The Big Picture

  • Harold Russell was the first physically disabled person to win an Oscar for his performance in The Best Years of Our Lives.
  • Russell won both the Best Supporting Actor Oscar and an Honorary Award to thank disabled veterans.
  • Russell used his Oscar success to become an activist for the disabled and veterans, rather than pursue an acting career.

Much has been made about the Oscars' drive to make their nominations (and by extension, their winners) more diverse, be that in terms of race, gender, sexuality, etc. While that may seem like wishful thinking with the Oscars showing such a strong favoritism towards white men, this has actually come to fruition in recent years! Look at the huge Oscar success of Everything Everywhere All At Once, or Mahershala Ali (a Black man of Muslim faith) being one of the few actors to win two Best Supporting Actor Oscars, or Chloé Zhao becoming the second woman (and first Asian woman) to win Best Director.

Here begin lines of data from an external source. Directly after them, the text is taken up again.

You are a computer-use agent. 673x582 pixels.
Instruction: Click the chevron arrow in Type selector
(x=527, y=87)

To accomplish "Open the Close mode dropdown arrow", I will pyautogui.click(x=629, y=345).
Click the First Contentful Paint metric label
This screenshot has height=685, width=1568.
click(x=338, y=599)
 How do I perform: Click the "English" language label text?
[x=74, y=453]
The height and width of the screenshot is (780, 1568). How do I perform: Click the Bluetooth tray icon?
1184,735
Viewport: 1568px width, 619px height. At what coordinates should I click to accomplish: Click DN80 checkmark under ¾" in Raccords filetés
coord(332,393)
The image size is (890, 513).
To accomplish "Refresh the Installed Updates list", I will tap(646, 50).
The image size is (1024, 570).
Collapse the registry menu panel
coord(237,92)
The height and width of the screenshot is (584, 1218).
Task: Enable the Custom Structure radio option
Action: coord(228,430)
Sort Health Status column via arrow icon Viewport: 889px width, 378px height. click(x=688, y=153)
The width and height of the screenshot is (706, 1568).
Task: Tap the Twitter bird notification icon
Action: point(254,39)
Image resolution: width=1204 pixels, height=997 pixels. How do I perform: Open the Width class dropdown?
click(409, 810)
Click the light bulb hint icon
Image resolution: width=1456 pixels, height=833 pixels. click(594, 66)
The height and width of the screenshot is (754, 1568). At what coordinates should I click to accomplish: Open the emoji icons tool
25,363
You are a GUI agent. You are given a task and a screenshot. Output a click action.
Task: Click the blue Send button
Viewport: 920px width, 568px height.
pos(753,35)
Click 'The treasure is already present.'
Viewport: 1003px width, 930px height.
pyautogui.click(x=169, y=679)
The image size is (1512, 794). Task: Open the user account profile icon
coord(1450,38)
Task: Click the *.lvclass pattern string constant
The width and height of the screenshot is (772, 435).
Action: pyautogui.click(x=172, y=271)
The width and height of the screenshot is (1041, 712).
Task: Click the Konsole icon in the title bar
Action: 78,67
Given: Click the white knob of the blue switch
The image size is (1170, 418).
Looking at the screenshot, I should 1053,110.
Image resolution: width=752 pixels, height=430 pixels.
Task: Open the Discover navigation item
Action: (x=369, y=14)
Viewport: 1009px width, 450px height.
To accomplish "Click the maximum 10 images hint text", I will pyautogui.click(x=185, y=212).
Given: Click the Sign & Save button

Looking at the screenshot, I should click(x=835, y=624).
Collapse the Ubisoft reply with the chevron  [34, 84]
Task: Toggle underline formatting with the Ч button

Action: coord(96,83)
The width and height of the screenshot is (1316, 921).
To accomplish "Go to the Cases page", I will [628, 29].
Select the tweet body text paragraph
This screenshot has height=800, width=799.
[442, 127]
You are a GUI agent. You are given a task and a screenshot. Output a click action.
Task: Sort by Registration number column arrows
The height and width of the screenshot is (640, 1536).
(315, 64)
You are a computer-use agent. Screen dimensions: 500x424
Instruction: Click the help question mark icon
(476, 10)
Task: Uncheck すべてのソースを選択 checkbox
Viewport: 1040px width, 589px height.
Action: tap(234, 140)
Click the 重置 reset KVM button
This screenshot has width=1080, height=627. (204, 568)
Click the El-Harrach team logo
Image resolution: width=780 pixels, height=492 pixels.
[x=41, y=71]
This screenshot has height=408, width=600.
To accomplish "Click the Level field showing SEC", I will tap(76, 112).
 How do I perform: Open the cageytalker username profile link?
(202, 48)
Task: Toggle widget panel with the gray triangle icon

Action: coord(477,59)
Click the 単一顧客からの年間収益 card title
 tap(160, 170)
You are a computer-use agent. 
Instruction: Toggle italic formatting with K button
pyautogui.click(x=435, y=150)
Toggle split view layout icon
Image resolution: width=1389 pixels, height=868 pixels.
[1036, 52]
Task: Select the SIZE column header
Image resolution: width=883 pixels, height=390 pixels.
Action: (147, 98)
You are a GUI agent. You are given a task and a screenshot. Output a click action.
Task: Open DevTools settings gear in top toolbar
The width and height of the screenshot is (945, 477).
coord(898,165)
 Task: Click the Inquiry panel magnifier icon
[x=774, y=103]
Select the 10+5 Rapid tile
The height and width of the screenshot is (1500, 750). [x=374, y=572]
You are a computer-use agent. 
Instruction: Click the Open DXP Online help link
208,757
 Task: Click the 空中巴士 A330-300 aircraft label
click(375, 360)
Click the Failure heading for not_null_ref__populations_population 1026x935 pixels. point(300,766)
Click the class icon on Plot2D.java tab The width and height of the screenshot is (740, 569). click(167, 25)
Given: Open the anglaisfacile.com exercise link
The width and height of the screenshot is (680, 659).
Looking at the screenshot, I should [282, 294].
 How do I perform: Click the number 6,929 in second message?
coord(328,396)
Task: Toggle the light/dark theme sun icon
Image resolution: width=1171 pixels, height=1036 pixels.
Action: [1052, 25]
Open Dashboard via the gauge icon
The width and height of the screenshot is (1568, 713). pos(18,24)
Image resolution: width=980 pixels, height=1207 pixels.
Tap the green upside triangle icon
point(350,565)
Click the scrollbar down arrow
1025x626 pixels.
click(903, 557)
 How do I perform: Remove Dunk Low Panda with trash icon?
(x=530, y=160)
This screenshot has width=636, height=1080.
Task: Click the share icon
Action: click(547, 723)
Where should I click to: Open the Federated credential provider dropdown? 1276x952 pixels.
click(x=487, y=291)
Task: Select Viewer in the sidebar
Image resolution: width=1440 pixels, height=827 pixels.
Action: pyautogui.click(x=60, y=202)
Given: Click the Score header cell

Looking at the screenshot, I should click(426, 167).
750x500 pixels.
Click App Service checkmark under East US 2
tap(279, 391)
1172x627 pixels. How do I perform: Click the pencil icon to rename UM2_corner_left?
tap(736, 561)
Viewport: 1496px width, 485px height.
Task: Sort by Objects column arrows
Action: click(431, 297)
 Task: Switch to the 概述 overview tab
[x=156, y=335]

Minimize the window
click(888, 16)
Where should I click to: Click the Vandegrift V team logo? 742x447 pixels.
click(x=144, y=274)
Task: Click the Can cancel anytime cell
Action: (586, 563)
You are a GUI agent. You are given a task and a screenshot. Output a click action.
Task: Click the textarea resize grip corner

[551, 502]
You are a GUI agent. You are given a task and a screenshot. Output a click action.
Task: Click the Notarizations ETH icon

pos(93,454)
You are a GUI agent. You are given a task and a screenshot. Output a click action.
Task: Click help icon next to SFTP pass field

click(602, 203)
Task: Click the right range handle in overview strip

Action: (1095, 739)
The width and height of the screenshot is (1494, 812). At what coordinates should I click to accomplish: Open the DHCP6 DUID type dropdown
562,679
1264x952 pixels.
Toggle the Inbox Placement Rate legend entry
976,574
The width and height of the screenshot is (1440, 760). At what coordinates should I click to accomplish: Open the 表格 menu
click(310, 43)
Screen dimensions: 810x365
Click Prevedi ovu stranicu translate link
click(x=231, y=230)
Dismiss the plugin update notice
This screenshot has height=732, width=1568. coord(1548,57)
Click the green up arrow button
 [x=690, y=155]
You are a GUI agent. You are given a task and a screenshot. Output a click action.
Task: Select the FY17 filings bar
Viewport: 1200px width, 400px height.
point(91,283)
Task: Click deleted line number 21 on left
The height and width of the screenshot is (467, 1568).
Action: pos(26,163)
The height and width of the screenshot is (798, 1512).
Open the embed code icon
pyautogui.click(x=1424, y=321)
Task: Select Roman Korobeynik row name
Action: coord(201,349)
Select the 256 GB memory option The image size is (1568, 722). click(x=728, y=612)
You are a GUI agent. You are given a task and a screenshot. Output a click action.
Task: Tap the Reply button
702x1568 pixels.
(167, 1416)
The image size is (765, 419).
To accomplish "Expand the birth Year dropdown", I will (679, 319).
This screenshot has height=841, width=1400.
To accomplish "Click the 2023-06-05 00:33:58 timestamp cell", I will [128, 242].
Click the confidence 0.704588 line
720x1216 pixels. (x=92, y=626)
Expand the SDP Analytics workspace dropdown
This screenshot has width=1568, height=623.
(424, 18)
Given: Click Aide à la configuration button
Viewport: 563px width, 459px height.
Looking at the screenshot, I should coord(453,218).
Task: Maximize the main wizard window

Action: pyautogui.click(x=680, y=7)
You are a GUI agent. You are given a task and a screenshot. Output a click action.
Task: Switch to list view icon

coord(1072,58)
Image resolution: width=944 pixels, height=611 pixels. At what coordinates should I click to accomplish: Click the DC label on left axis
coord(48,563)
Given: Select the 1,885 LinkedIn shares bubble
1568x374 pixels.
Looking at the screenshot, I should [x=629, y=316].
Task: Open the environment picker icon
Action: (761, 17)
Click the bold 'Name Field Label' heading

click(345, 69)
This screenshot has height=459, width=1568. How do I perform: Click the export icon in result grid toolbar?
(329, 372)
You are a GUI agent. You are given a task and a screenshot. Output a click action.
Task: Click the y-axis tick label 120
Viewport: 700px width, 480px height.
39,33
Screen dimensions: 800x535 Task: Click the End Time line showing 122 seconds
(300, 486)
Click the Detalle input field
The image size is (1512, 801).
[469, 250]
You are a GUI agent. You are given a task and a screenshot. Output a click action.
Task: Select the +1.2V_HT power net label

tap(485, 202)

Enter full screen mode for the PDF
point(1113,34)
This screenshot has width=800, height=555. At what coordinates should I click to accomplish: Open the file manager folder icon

There's no doubt some progress has indeed been made. With all that being said, there's one particular minority group that has had only three Oscar winners: people with physical disabilities. Allow me to introduce you to the first physically disabled person to win an Oscar, Harold Russell.

The Best Years of Our Lives Film Poster
The Best Years of Our Lives
Approved
Drama
Romance
War

Three World War II veterans, two of them traumatized or disabled, return home to the American Midwest to discover that they and their families have been irreparably changed.

Release Date
May 29, 1947
Director
William Wyler
Cast
Myrna Loy , Dana Andrews , Fredric March , Virginia Mayo
Runtime
170 minutes
Main Genre
Drama
Writers
Robert E. Sherwood , MacKinlay Kantor

Who Is Harold Russell?

Here's a curveball: Academy Award winner Harold Russell was not an actor — at least, he never trained to be one. He never dreamed of being an actor, he never went to drama school, and he certainly didn't think of being famous. According to Mark Harris' book Five Came Back, Russell went into World War II as a demolition instructor for the Army and lost both his hands when a defective TNT bundle went off. After the war, he attended Boston University, where he appeared in Diary of a Sergeant, a documentary about war veterans going through the process of rehabilitation. One very important person who happened to see said documentary was William Wyler.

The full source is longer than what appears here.